Shopifyストアとは?企業で導入を検討する時に確認すべきポイント

Shopifyストアとは?企業で導入を検討する時に確認すべきポイント

この記事でわかること

  • Shopifyストアとは、Shopify上に構築されたオンラインストアのことである
  • Shopifyのプラン構造を理解すれば、規模に応じたコスト管理ができる
  • 検討時の確認不足が、開設後の運用負荷やコスト増の主な原因になる
  • 業種特有の要件を事前に洗い出すことで、構築後の手戻りを防げる

Shopifyは世界中で利用されているECプラットフォームで、日本でも多くの企業が自社ECの基盤として採用しています。ただし「とりあえずShopifyで作る」だけでは、開設後にコストやプラン選定で想定外の課題に直面するケースも少なくありません。この記事では、Shopifyストアの基本的な仕組みと、検討段階で押さえておきたい確認ポイントを整理します。

Shopifyストアとは?基本的な仕組みと特徴

Shopify公式サイトより引用

Shopifyは、オンラインストアの構築から決済、在庫管理、マーケティングまでを単一のプラットフォームで完結できるコマースサービスです。コーディングの知識がなくても、テーマと呼ばれるデザインテンプレートを使って本格的なECサイトを構築できるのが大きな特徴です。

「エコシステム」とは何か

Shopifyを調べていると「エコシステム」という言葉を目にする機会が多くあります。

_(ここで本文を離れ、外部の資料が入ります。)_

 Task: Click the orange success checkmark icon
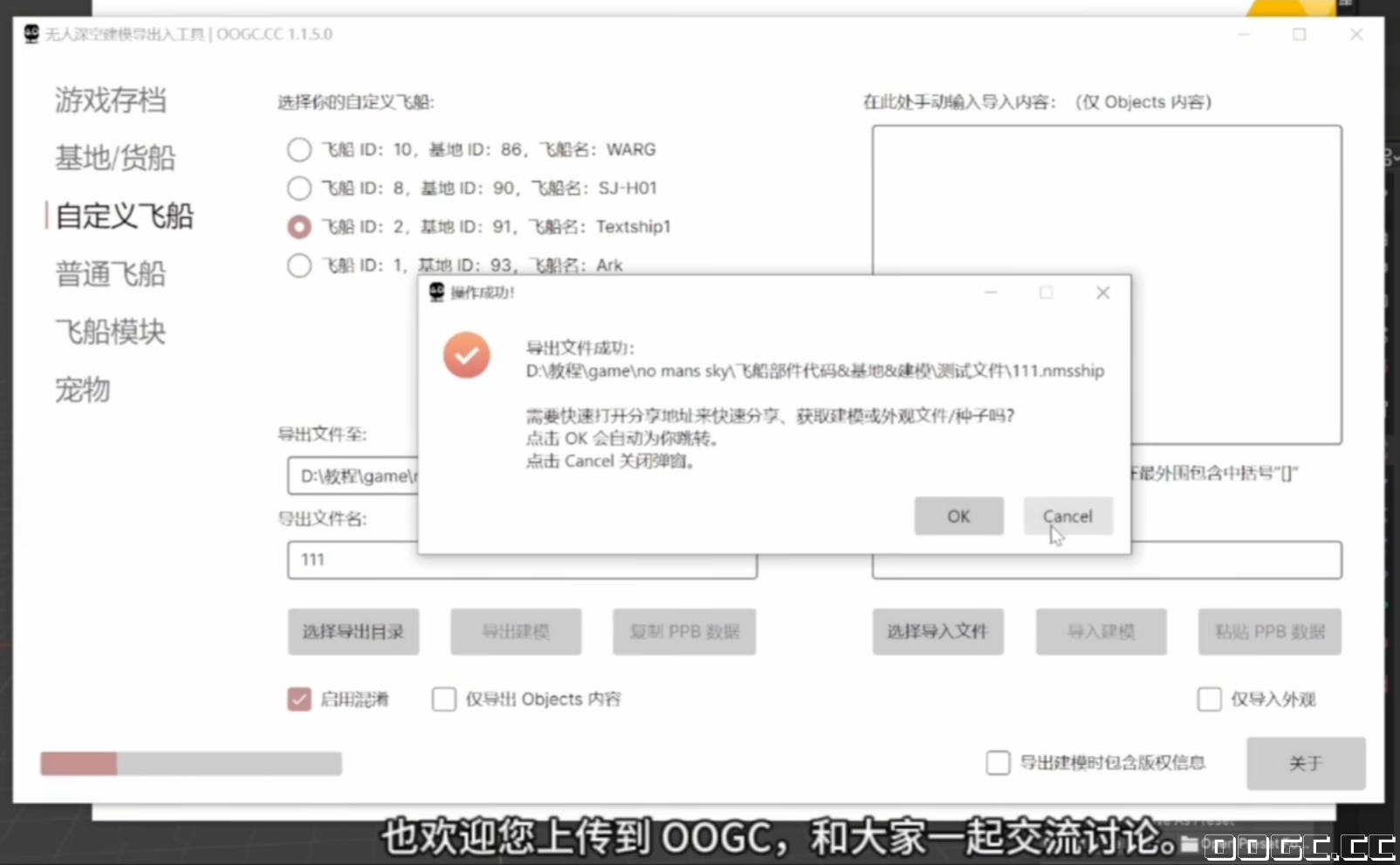click(466, 355)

これは、Shopify本体の機能だけでなく、決済代行会社・配送会社・アプリ開発会社・構築パートナーなど、Shopifyと連携する周辺企業やサービス全体を指す言葉です。

Shopify単体で完結するのではなく、多数の外部サービスが連携し合うことで一つの大きな仕組みを形成している状態を、生態系(エコシステム)になぞらえて表現しています。
フルスクラッチでEC構築を経験してきた方にとっては、すべてを自社(または開発会社)で作り込む発想に慣れている分、外部サービスとの連携を前提とした作りという点がShopify最大の特徴のひとつだと捉えると理解しやすくなります。

Shopifyアプリと拡張性

ShopifyAppStore

Shopifyの機能拡張を担うのが「Shopifyアプリ」です。スマホのApp StoreやGoogle Playからアプリをインストールして機能を追加する感覚に近く、決済・配送・在庫管理・レビュー収集・定期購入など、必要な機能をゼロから開発せずに、既存のアプリを選んでインストールするだけで実装できるのがShopifyアプリの仕組みです。

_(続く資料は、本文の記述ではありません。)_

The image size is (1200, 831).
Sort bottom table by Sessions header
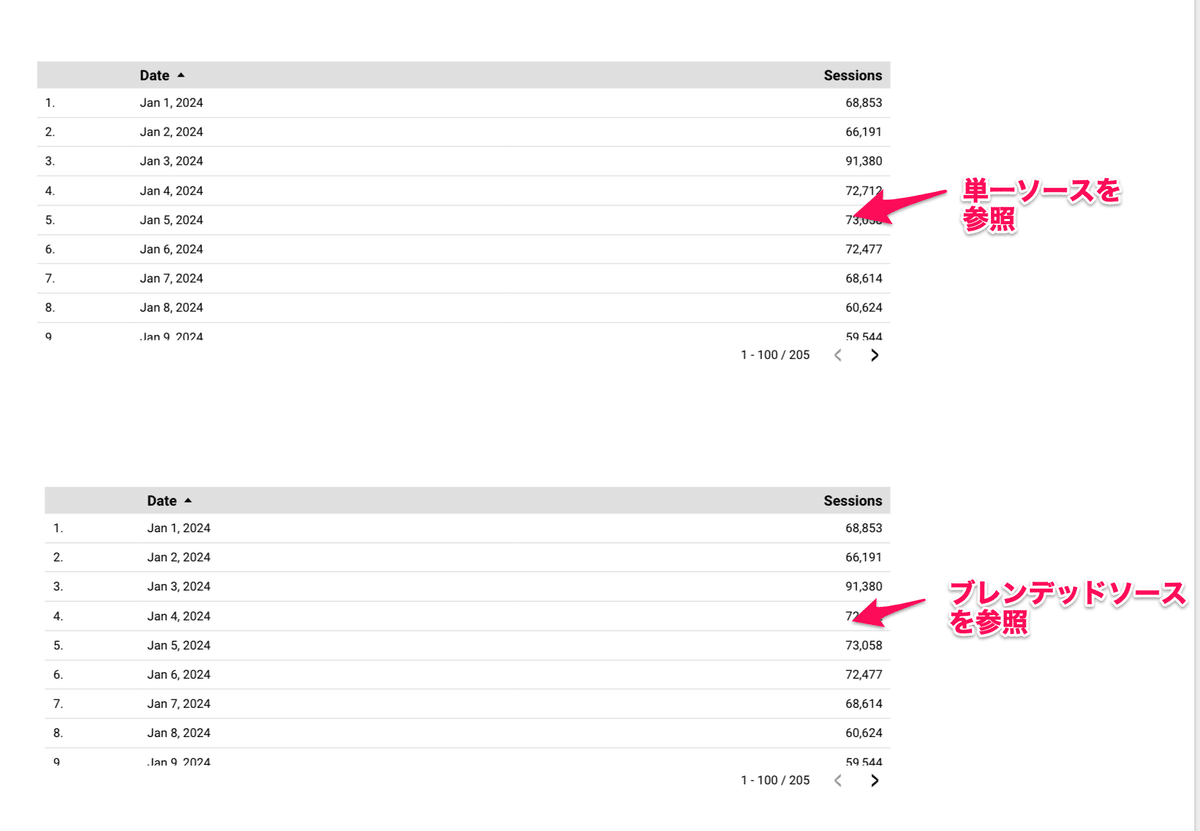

フルスクラッチでの開発であれば数週間〜数ヶ月かかるような機能であっても、Shopifyアプリであれば数日〜数時間で導入できるケースもあります。App Storeには16,000以上のアプリが用意されており、これらは前述のエコシステムを構成する代表的な要素のひとつです。

チェックアウト性能と販売チャネルの一元管理

チェックアウトのCV率、時間:Shopifyが大手独立コンサルティング会社に委託し調査。Shop PayのCV率、AOV:Shopify公式調査。
チェックアウトの離脱率は、サイト全体の売上に直結する重要な指標です。

Shopifyのチェックアウトは、他社プラットフォームと比較して平均15%高いコンバージョン率を実現しているとされています。これは、Shopifyが大手コンサルティングファームに委託して実施した調査によるもので、Shop Payと呼ばれる決済機能の利用有無を含めた比較分析の結果として公表されています。

料金プランの構造

Shopifyのプランは、月額費用が低いほど決済手数料率が高く、月額費用が高いほど決済手数料率が低くなる構造になっています。2026年6月時点の主要プランは次のとおりです。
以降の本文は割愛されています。